Title:Internal Pattern Matching Queries in a Text and Applications

Abstract:We consider several types of internal queries, that is, questions about fragments of a given text $T$ specified in constant space by their locations in $T$. Our main result is an optimal data structure for Internal Pattern Matching (IPM) queries which, given two fragments $x$ and $y$, ask for a representation of all fragments contained in $y$ and matching $x$ exactly; this problem can be viewed as an internal version of the Exact Pattern Matching problem. Our data structure answers IPM queries in time proportional to the quotient $|y|/|x|$ of fragments' lengths, which is required due to the information content of the output. If $T$ is a text of length $n$ over an integer alphabet of size $\sigma$, then our data structure occupies $O(n/ \log_\sigma n)$ machine words (that is, $O(n\log \sigma)$ bits) and admits an $O(n/ \log_\sigma n)$-time construction algorithm.

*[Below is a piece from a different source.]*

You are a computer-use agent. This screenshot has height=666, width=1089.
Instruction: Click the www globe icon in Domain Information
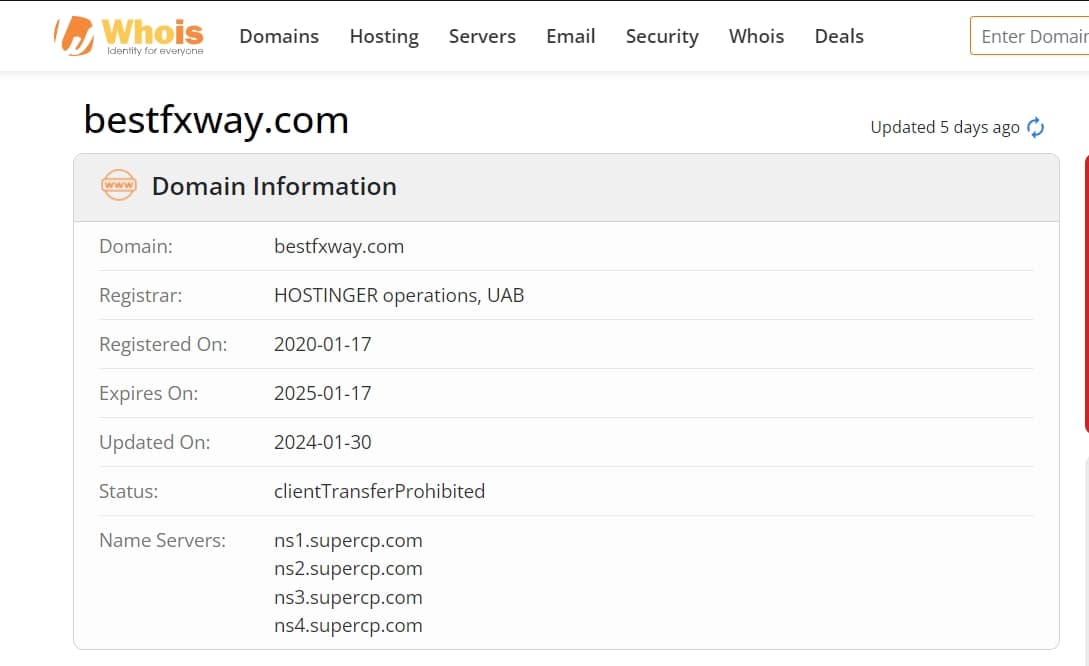(119, 185)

We show the applicability of IPM queries for answering internal queries corresponding to other classic string processing problems. Among others, we derive optimal data structures reporting the periods of a fragment and testing the cyclic equivalence of two fragments. IPM queries have already found numerous further applications, following the path paved by the classic Longest Common Extension (LCE) queries of Landau and Vishkin (JCSS, 1988). In particular, IPM queries have been implemented in grammar-compressed and dynamic settings and, along with LCE queries, constitute elementary operations of the PILLAR model, developed by Charalampopoulos, Kociumaka, and Wellnitz (FOCS 2020).
On the way to our main result, we provide a novel construction of string synchronizing sets of Kempa and Kociumaka (STOC 2019). Our method, based on a new restricted version of the recompression technique of Jeż (J. ACM, 2016), yields a hierarchy of $O(\log n)$ string synchronizing sets covering the whole spectrum of fragments' lengths.